TREASURY DEPARTMENT.

403

From that time, the question of the President's power to remove officers was considered as settled, and the subject was not again seriously discussed in the National Legislature until the administration of General Jackson, when some of the ablest men in Congress expressed doubts about the correctness of the principle decided in 1789, and were disposed to agitate it anew.

How far their sentiments on this occasion may have been biassed by party or personal considerations, this is no fit place to inquire.

When the committee proceeded to the consideration of the Treasury Department, Mr. Gerry strongly urged the advantage of putting the treasury under the management of commissioners, rather than under that of a single individual, on the several grounds that scarcely any one could be found who had the requisite skill and knowledge; that such an officer would be exposed to strong temptations to use the public money, which, if so disposed, he might do without control; and lastly, that, even if he proved incorruptible, he could not escape suspicion. In support of these views, he referred to the Board of Treasury, and to the single Head of finance, which had been severally tried by the old Congress.

Mr. Wadsworth pronounced that, from his experience, a Board of Treasury was the worst of all institutions, and that it had doubled the public debt; while, on the Superintendent of finance, he bestowed high encomiums.

Messrs. Benson, Baldwin, Madison, and Boudinot, were all in favor of a single head to the department.

Mr. Gerry's plan of a Treasury Board was rejected. Mr. Madison's resolutions for the three Departments, of Foreign Affairs, Treasury, and War, having been adopted, a committee of a member from each State was appointed to prepare bills for the regulation of those departments.

404

TREASURY DEPARTMENT.

[CHAP, V.

When the bill for the establishment of a Treasury Department was under consideration, Mr.
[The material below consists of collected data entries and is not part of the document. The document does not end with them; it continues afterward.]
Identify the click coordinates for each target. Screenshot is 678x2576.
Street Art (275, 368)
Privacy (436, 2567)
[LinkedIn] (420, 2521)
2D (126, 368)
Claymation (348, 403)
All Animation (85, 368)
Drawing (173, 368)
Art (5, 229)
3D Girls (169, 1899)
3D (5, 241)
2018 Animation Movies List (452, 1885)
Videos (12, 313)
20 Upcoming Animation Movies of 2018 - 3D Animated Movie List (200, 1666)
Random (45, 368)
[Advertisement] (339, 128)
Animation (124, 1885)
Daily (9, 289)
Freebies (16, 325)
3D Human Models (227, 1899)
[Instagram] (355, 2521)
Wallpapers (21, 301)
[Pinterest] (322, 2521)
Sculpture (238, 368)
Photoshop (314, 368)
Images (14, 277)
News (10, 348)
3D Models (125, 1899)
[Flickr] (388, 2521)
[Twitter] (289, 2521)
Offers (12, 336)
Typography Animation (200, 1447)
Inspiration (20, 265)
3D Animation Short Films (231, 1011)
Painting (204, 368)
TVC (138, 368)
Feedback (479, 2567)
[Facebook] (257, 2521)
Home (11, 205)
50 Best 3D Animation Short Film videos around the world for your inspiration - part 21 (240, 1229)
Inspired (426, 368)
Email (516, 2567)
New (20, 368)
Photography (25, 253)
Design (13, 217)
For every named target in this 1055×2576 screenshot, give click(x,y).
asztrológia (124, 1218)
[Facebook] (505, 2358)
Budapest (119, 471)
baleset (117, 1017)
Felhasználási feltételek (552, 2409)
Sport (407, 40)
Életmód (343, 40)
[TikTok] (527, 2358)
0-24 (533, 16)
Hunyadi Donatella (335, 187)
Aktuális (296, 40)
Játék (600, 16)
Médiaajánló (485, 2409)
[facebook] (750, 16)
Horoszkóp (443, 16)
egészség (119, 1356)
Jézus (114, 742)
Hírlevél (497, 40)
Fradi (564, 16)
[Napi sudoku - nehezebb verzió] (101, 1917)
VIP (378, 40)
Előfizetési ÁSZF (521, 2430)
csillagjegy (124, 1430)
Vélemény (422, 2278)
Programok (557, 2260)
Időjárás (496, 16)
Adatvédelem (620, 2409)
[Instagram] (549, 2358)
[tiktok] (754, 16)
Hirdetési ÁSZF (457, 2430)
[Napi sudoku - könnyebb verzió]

Page objected to that part which required the Secretary "to digest and report plans for the improvement and management of the revenue, and the support of public credit; which he said would prove a dangerous innovation on the constitutional privileges of the House; would create an undue influence; and would establish a precedent which might be extended, until the ministers of the government were admitted on the floor.

His views were enforced by Mr. Tucker, who thought that the duty of the officer should be limited to preparing and reporting estimates of the public revenue and expenditures; and that the proposed duty was inconsistent with that clause of the Constitution which declares that all bills for raising revenue shall originate in the House of Representatives. If plans of revenue are to be prepared and reported to the House, he insisted that the President, who is required to recommend measures to their consideration, was the proper person to suggest them.

Mr. Sedgwick regarded the objections to this bill as groundless; said that the identical words had been used by the former Congress, in 1783, and subsequently when the revenue board was established; and that the public would have been benefited, if the power had been more fully and frequently exercised.

The dangers apprehended from the proposed measure were thought visionary by Messrs. Boudinot, Madison, and Ames, but they were supported by Messrs. Livermore and Gerry; and though the motion to strike out the clause was rejected, it so far prevailed, that the amendment proposed by Mr. Fitzsimmons, to strike out the word "report," and requiring the Secretary only to prepare reports, was adopted by a large majority.